* _Listed entries_:
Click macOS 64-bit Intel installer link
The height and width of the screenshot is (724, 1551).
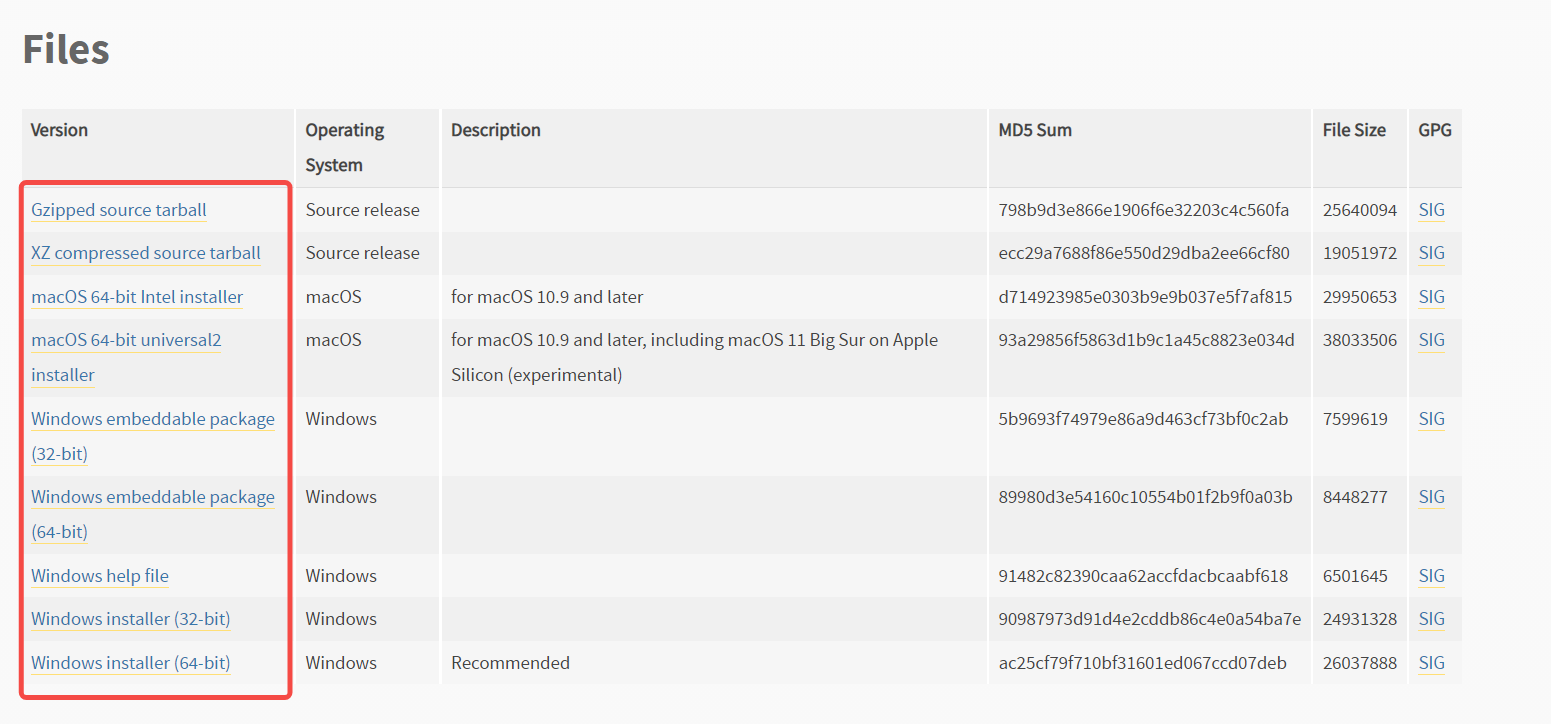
---
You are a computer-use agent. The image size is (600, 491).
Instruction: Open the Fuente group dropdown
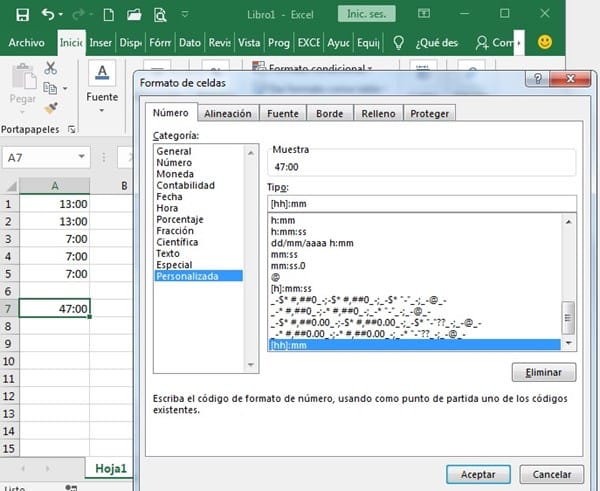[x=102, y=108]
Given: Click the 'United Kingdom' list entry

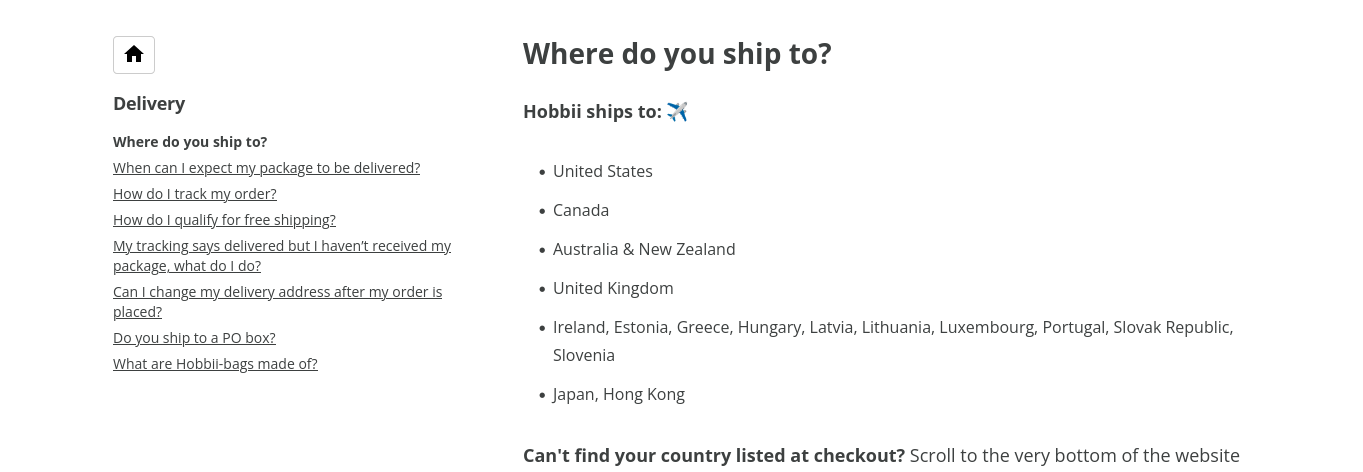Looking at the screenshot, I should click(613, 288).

* _Exercise prompt_:
Only the lines above from the one with "Click macOS 64-bit Intel installer link" through the one with "The height and" should be duplicated, character for character.

* _Your response_:
Click macOS 64-bit Intel installer link
The height and width of the screenshot is (724, 1551).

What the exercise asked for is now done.